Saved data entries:
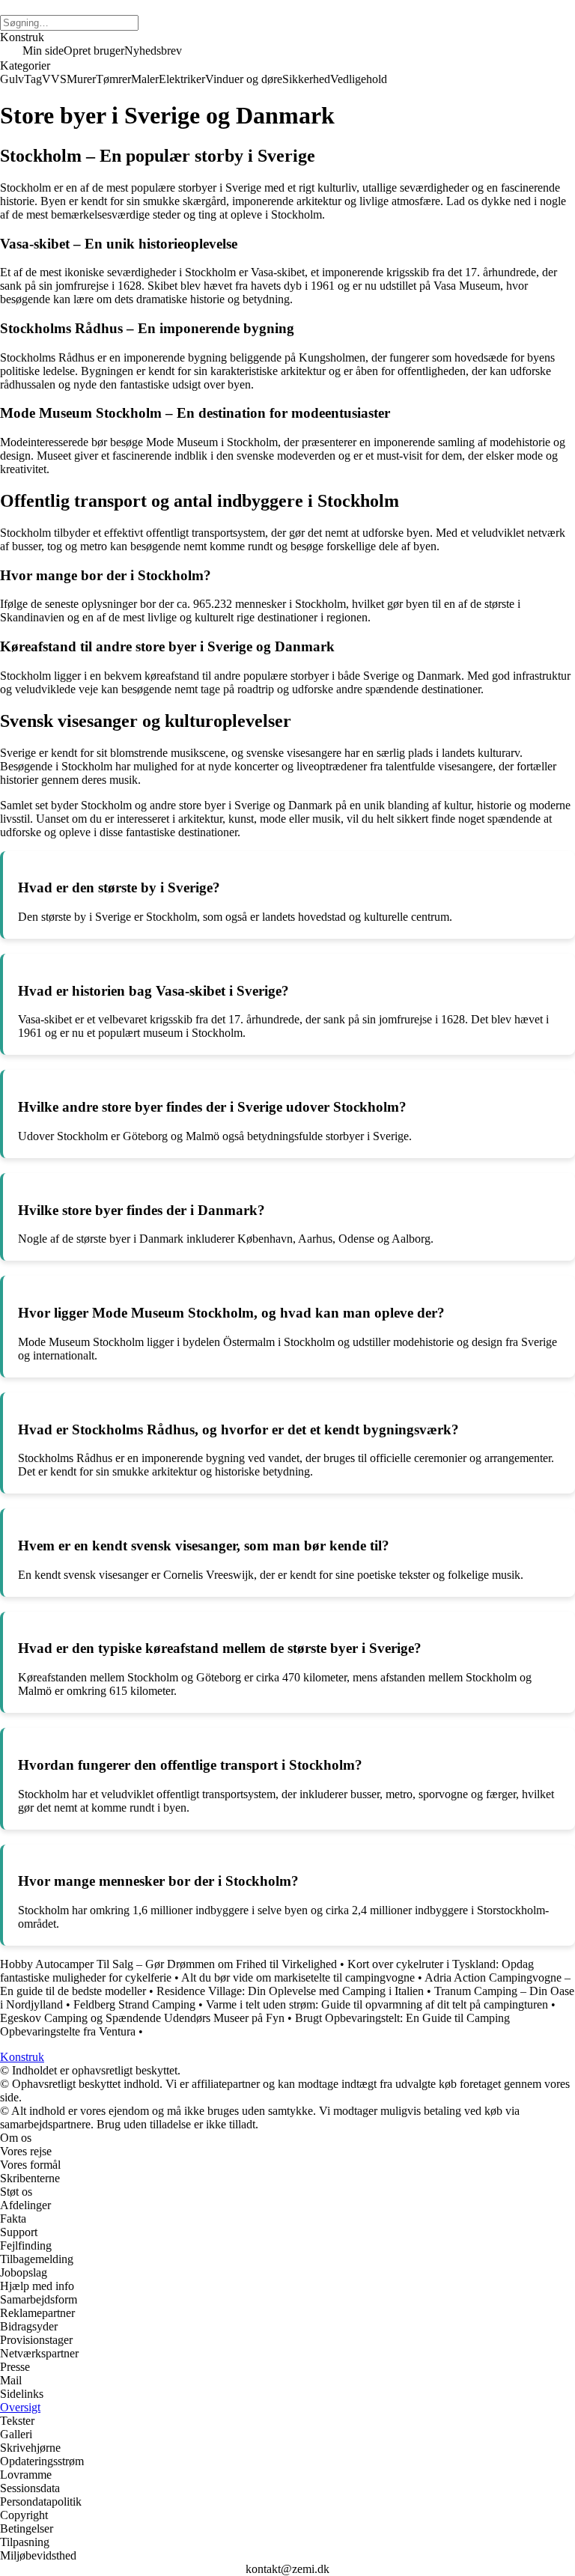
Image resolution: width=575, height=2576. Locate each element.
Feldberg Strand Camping (134, 2004)
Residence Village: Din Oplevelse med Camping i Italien (290, 1991)
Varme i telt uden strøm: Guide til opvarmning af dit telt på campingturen (377, 2004)
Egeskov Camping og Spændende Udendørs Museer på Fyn (142, 2018)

What to produce:
A faithful, complete copy of the entries is required, without the pictures.

Written answer:
Image resolution: width=575, height=2576. Locate each element.
Feldberg Strand Camping (134, 2004)
Residence Village: Din Oplevelse med Camping i Italien (290, 1991)
Varme i telt uden strøm: Guide til opvarmning af dit telt på campingturen (377, 2004)
Egeskov Camping og Spændende Udendørs Museer på Fyn (142, 2018)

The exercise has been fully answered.